Data records below:
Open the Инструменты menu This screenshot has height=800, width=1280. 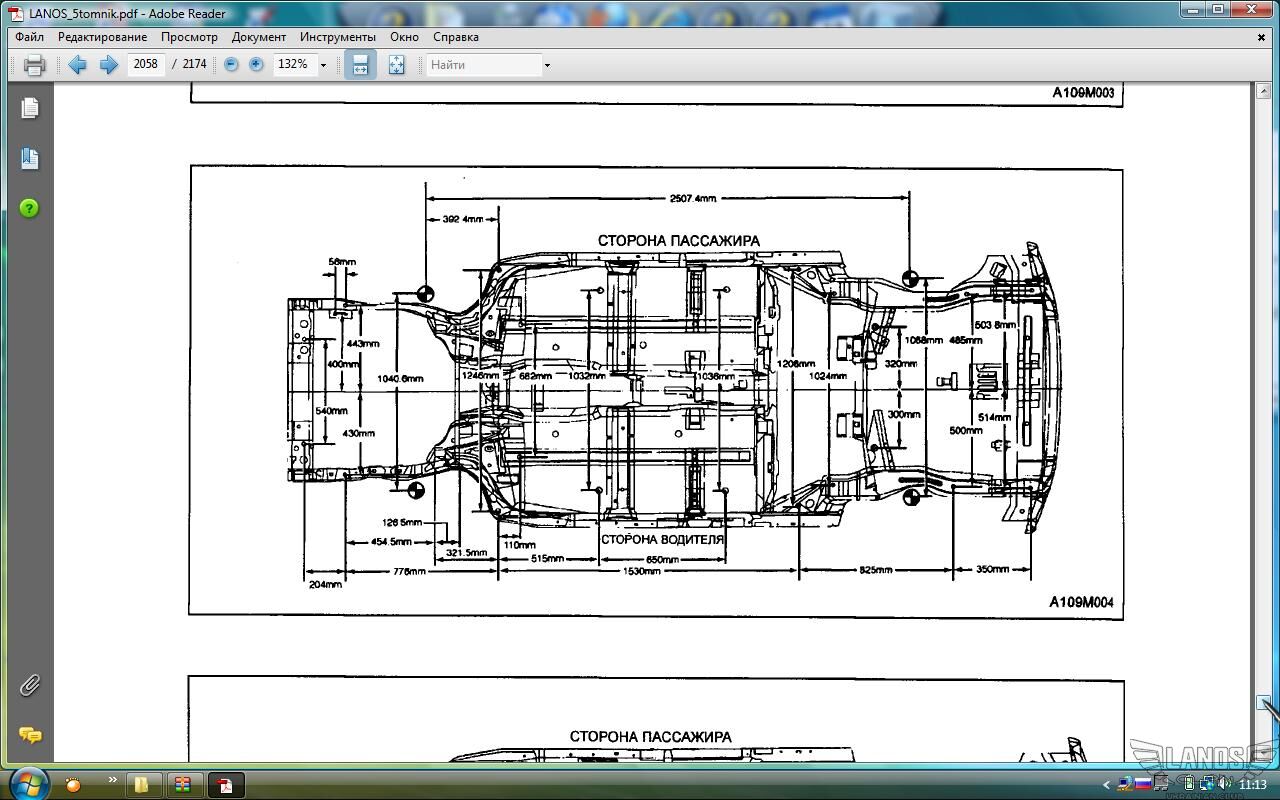(x=337, y=37)
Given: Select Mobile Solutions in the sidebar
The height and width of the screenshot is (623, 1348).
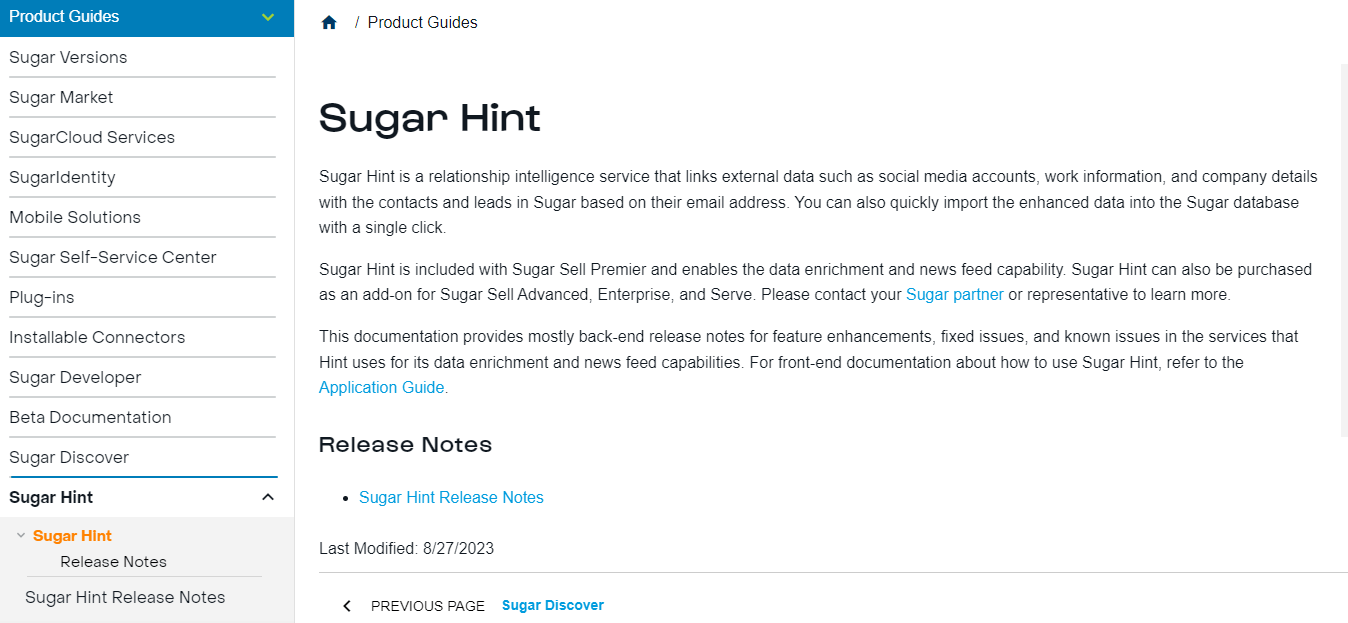Looking at the screenshot, I should (74, 217).
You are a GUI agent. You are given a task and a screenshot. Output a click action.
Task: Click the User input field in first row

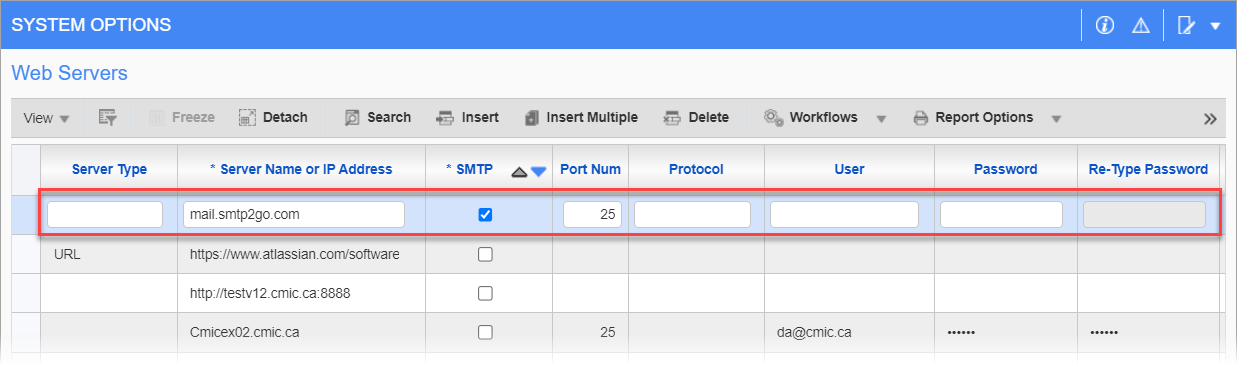click(x=844, y=214)
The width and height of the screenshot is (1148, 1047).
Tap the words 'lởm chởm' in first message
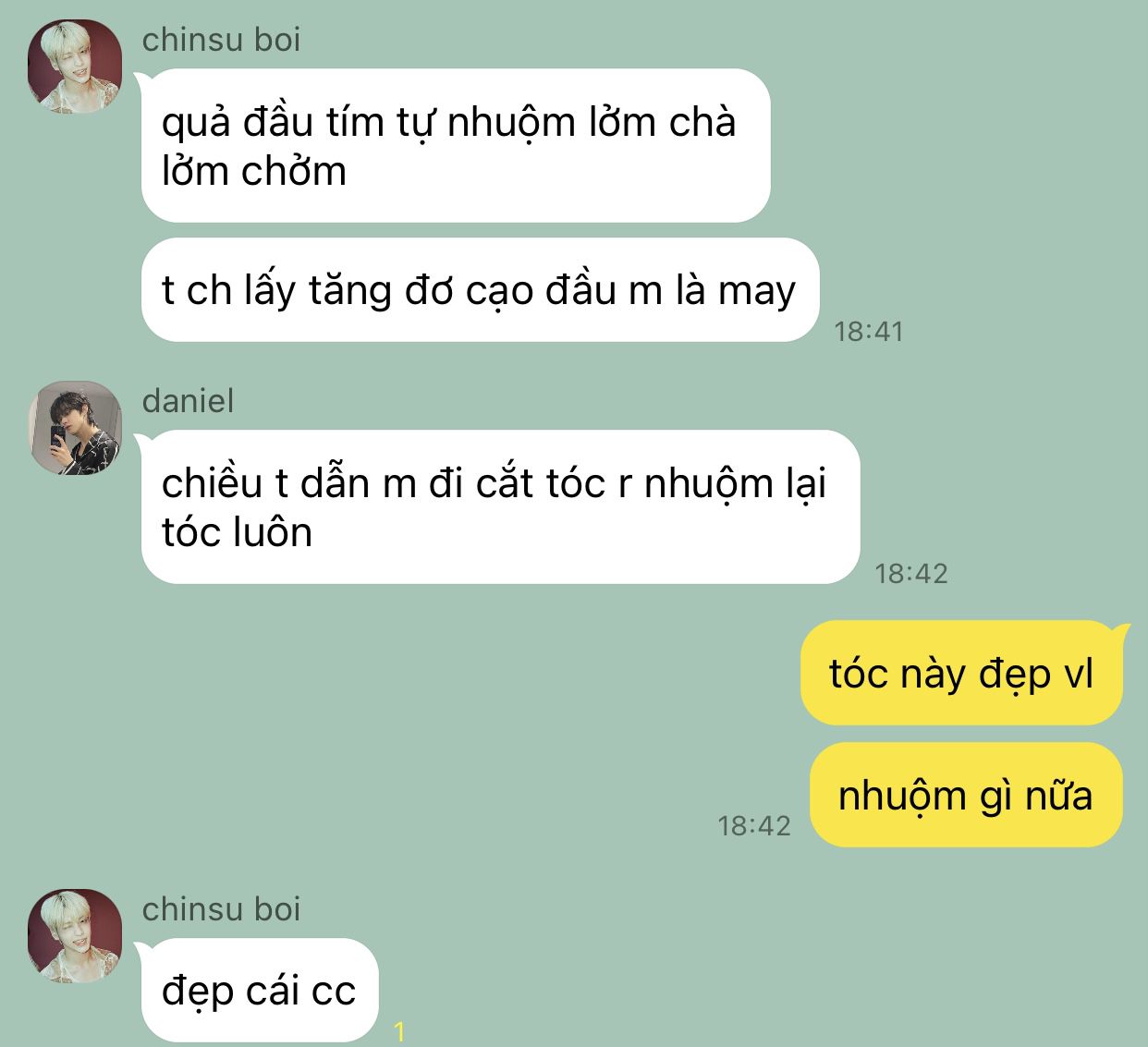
End of Data records.
▶ **What you have to do**
Restrict the output to the lines from the one with "The height and" through the last line of the material above. Print them exactly, leaving out every picture.

▶ **Answer to the exercise**
The height and width of the screenshot is (623, 1348).
Looking at the screenshot, I should (74, 217).
You are a GUI agent. You are given a task and a screenshot. Output a click action.
Task: Click the User input field in first row

click(x=844, y=214)
The width and height of the screenshot is (1148, 1047).
Tap the words 'lởm chởm' in first message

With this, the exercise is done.